AGW poses a problem, and that problem needs a solution.

Have no fear, Our Leaders have decided to limit the temperature increase to 2 deg C. As they now have a means to control the climate, during the next election cycle I hope to hear promises of fewer droughts, floods, hurricanes, tornadoes, record colds or highs, or sea level rise. All of which are products of AGW and C02 pollution. Hopefully they’ve acted soon enough to save the last 3 polar bears in existence, and hopefully said polar bears like each other, if you know what I mean 😉 I just really wish Hansen, Schmidt, Mann, et al were born earlier – they could have eliminated the MWP, LIA, and especially the Dust Bowl. Unnecessary!

Ok – that, and I wouldn’t have to watch them clumsily torture data until it confessed crimes never committed.

In any case – you’re in good hands with All State. Da.

41. ### Andrewsaid

AGW is an imaginary problem with an imaginary solution. In fact, it has to be imaginary to cash in on people’s capacity to believe in things they can’t see, hear or touch. If it was a demonstrable fact, it would be dealt with in a realistic way. Boring. That is not the desired outcome.
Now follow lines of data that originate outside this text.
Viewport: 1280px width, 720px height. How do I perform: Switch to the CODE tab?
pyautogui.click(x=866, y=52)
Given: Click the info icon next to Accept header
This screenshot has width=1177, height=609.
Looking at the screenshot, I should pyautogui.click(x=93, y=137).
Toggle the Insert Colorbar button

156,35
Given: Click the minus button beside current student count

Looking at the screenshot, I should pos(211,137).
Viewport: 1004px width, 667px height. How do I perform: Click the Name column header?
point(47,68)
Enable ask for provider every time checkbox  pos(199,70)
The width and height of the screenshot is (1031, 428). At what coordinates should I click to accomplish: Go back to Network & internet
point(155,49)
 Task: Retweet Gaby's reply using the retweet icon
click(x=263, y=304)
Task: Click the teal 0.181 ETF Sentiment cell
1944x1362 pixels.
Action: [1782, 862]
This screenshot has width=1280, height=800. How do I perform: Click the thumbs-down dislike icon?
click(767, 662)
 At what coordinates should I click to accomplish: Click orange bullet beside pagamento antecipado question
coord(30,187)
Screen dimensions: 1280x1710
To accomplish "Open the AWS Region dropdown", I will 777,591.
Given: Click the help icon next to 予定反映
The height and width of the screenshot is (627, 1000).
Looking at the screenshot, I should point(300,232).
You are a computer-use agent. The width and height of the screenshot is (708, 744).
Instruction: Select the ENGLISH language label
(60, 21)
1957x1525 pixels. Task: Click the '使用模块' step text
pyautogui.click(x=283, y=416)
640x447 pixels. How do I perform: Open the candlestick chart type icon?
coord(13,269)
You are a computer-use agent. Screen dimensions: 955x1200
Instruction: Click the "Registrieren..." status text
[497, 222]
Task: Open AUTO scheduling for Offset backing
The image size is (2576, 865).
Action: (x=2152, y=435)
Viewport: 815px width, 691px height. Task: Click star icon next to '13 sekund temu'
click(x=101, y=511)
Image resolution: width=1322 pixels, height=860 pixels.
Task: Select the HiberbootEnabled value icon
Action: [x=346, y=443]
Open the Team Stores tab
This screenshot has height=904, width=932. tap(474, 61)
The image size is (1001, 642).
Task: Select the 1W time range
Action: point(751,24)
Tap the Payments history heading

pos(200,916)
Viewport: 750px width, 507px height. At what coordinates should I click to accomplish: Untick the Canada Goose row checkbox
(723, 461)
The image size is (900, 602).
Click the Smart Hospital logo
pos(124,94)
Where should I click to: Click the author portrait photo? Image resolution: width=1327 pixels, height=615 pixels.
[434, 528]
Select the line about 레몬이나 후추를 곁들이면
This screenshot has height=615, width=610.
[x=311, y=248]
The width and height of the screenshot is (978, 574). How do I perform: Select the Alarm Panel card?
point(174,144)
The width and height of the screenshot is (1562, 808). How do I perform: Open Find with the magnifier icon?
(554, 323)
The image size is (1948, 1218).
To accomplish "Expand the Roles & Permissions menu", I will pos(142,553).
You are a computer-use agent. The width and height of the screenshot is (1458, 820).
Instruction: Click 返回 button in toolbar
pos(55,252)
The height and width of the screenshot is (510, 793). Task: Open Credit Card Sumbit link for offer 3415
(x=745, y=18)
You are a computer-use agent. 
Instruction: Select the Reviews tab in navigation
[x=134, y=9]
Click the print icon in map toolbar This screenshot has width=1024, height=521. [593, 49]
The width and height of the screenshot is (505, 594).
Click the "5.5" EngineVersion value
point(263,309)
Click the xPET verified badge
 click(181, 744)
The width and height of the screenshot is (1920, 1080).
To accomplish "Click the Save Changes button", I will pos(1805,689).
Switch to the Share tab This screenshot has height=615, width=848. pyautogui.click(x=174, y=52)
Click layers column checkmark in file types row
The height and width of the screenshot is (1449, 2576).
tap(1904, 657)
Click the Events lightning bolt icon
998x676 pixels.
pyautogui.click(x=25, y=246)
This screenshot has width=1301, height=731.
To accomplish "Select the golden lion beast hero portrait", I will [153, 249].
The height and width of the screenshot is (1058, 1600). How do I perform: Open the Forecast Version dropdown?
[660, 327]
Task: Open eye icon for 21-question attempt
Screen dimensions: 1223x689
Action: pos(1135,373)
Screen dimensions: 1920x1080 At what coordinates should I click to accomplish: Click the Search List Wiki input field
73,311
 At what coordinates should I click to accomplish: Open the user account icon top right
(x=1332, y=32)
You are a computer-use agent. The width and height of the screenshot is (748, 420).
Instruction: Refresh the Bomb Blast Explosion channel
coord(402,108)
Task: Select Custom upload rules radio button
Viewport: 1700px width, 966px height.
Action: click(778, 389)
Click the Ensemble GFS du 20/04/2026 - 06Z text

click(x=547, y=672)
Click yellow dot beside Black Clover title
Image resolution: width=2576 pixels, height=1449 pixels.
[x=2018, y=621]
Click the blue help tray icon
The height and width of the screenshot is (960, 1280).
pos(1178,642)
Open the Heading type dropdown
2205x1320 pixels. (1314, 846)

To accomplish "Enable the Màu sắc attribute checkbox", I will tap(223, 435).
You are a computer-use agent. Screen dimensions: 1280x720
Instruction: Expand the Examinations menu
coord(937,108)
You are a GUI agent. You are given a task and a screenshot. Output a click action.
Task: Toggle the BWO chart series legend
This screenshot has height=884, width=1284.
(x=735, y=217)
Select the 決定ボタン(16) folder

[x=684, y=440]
The desired outcome is an attempt to realize the tantalizing vision of worldly power. But people won’t hand over their freedom unless they are scared into thinking they have to. Thus, the curtain rose on the AGW Show…

Andrew

42. ### timetochooseagainsaid

One cannot take any scientific analysis and jump to a “need” for “solutions”. No scientific conclusion can imply anything WRT politics. Anyone who says otherwise, has an agenda. Not saying what that agenda might be, but there tends to be one.

Moreover the “existence” of a “problem” does NOT imply a need for a “solution”-most “problems” solve themselves and most tinkering “problem solvers” end up looking like buffoons. But let’s say you insist AGW is different. And let’s say you are going to insist that, rather than evidence mounting against a “problem” you insist that it has never more strongly favored the existence of a “problem”-what should be done in your view? Since you want us to try and guess your biases, you could try to drop some hints. THAT will be how we decide whether you are ven worth talking to (although your bible thumping belief in AGW does not win you style points in that regard-particularly that you hang out with creeps like Grant “Tammy” F****r).

43. ### Kenneth Fritschsaid

If we have to go all the way to the end of the scientific process though, the evidence is pretty clear, and it’s pretty easy to make a objective statement: AGW poses a problem, and that problem needs a solution. It’s only once we start talking about solutions that I’ll let my political ideas start influencing my suggestions. But of course, at this point in the process we’re far past the science.

That graph that presented CO2 levels at a simplistic level has evidently provoked liked mannered responses.

44. ### Mitchel44said

Good one, I took it in line with Dr Spencer’s joke from back in January, http://www.drroyspencer.com/2009/01/50-years-of-co2-time-for-a-vision-test/

45. ### Ralph Bsaid

The question people with open inquiring minds ask is what is the problem we face if AGW were true? I read Bjorn Lumborgs book “Cool It” and I have yet to here any rational counterpoint.

Me, I see the earth has warmed and it has cooled many times over. The carbon we are putting in the air came from the air (unless you believe in abiotic oil). It is basically a form of solar power and renewable (just takes a while to renew). I need definative proof (falsifiable) not plausabilities before I am willing to soil my pants.